## WHAT YOU HAVE TO DO
Your job is to copy all the entries precisely as they stand.

## RECORDS PROVIDED
------------------------------

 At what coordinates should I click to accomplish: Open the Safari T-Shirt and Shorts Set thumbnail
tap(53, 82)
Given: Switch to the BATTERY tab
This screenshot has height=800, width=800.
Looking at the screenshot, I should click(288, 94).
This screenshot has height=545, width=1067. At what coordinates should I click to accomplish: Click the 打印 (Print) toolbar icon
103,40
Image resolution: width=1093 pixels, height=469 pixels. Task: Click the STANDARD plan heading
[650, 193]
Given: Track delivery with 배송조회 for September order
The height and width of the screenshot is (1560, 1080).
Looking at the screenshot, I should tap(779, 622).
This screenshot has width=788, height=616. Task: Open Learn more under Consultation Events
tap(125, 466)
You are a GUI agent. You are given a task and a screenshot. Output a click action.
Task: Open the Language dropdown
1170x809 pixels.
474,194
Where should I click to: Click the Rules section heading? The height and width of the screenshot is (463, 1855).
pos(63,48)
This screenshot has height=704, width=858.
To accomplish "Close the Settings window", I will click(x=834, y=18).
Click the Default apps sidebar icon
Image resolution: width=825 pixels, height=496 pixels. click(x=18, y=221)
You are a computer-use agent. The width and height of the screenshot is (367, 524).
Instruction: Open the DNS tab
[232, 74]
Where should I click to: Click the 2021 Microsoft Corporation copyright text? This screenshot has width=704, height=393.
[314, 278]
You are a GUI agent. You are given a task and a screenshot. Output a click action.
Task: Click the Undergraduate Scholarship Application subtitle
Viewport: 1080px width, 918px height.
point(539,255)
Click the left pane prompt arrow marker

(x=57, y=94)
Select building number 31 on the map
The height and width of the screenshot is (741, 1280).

------------------------------

## TASK RESULT
 At what coordinates should I click to accomplish: Open the Safari T-Shirt and Shorts Set thumbnail
tap(53, 82)
Given: Switch to the BATTERY tab
This screenshot has height=800, width=800.
Looking at the screenshot, I should click(288, 94).
This screenshot has height=545, width=1067. At what coordinates should I click to accomplish: Click the 打印 (Print) toolbar icon
103,40
Image resolution: width=1093 pixels, height=469 pixels. Task: Click the STANDARD plan heading
[650, 193]
Given: Track delivery with 배송조회 for September order
The height and width of the screenshot is (1560, 1080).
Looking at the screenshot, I should tap(779, 622).
This screenshot has width=788, height=616. Task: Open Learn more under Consultation Events
tap(125, 466)
You are a GUI agent. You are given a task and a screenshot. Output a click action.
Task: Open the Language dropdown
1170x809 pixels.
474,194
Where should I click to: Click the Rules section heading? The height and width of the screenshot is (463, 1855).
pos(63,48)
This screenshot has height=704, width=858.
To accomplish "Close the Settings window", I will click(x=834, y=18).
Click the Default apps sidebar icon
Image resolution: width=825 pixels, height=496 pixels. click(x=18, y=221)
You are a computer-use agent. The width and height of the screenshot is (367, 524).
Instruction: Open the DNS tab
[232, 74]
Where should I click to: Click the 2021 Microsoft Corporation copyright text? This screenshot has width=704, height=393.
[314, 278]
You are a GUI agent. You are given a task and a screenshot. Output a click action.
Task: Click the Undergraduate Scholarship Application subtitle
Viewport: 1080px width, 918px height.
point(539,255)
Click the left pane prompt arrow marker

(x=57, y=94)
Select building number 31 on the map
The height and width of the screenshot is (741, 1280).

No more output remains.